• DIRECTIONS FOR THIS TASK
If a record contains a picture, skip the picture and transcribe the rest exactly.

** Opening EXERCISE DATA block **

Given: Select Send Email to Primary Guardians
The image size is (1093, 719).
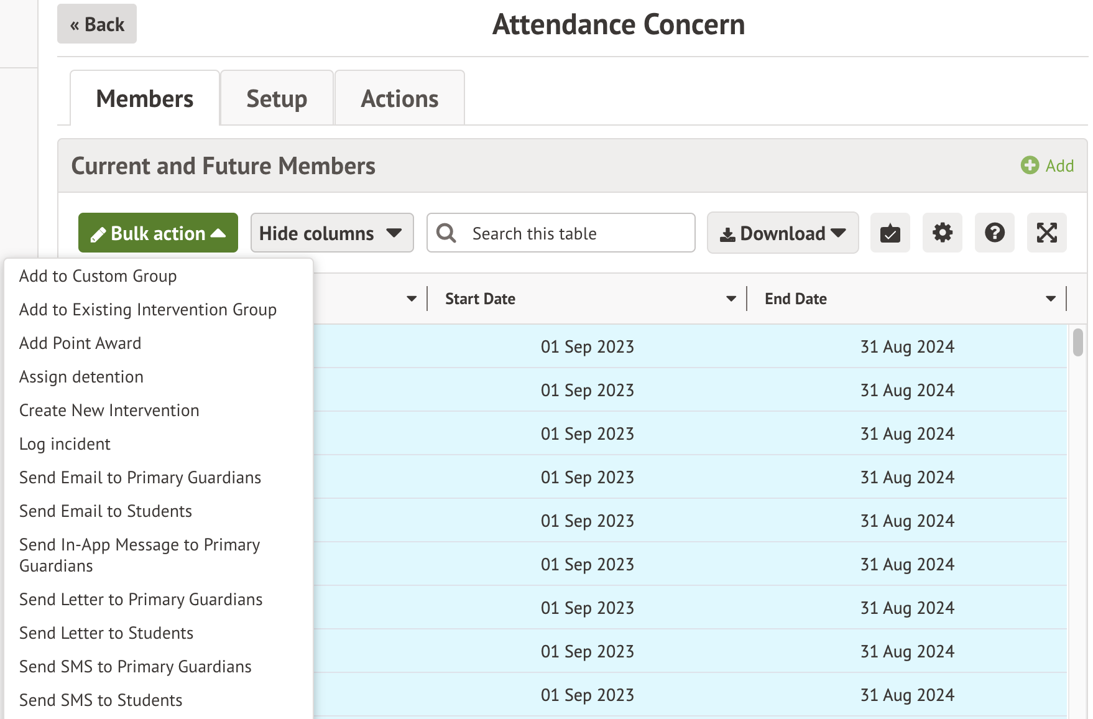Looking at the screenshot, I should point(140,478).
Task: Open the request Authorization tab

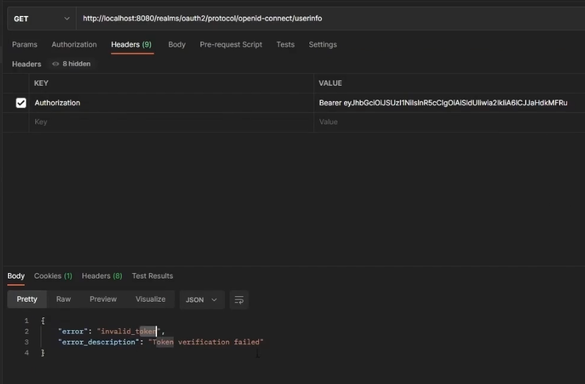Action: click(74, 45)
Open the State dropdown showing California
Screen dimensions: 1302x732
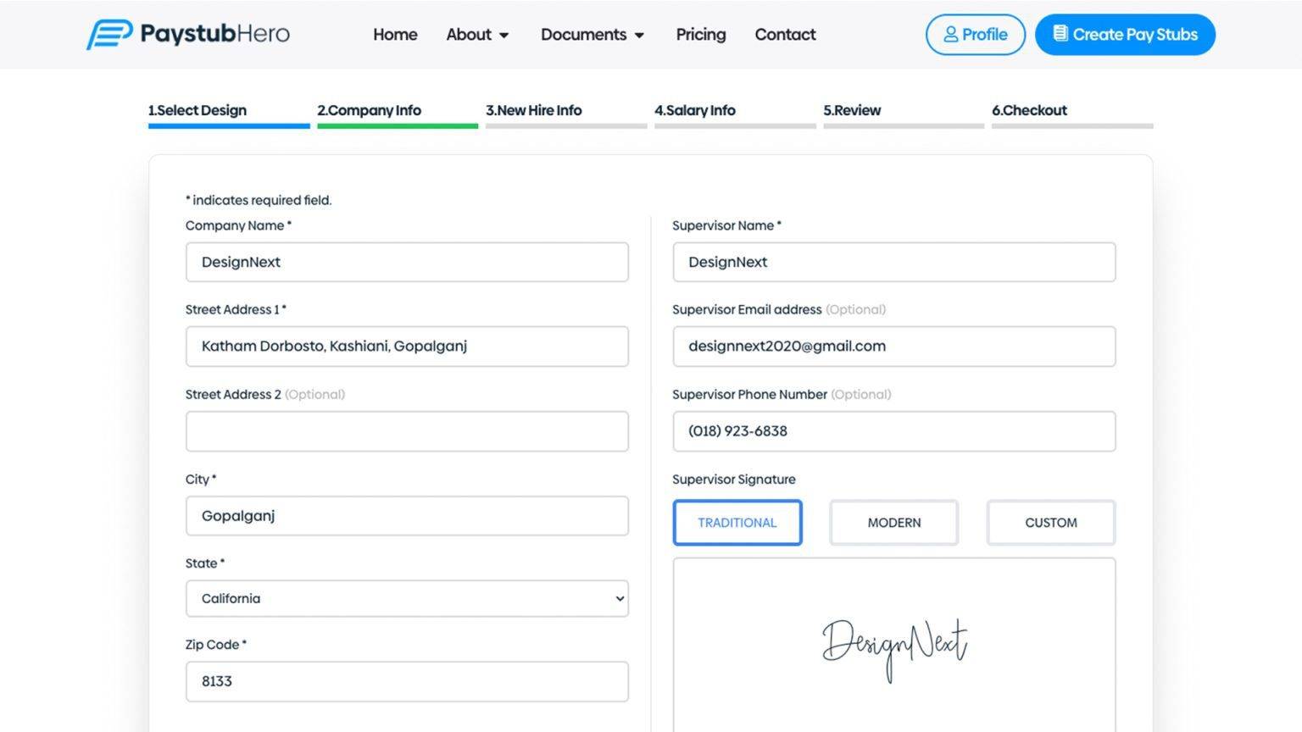click(407, 599)
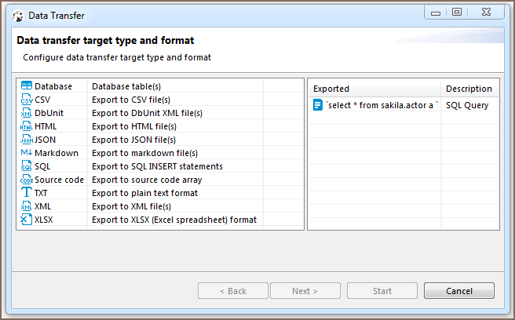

** Closing EXERCISE DATA block **

• SOLUTION TO THE PROBLEM
Given: Select Send Email to Primary Guardians
The image size is (1093, 719).
Looking at the screenshot, I should point(140,478).
Task: Open the request Authorization tab

Action: click(74, 45)
Open the State dropdown showing California
Screen dimensions: 1302x732
click(407, 599)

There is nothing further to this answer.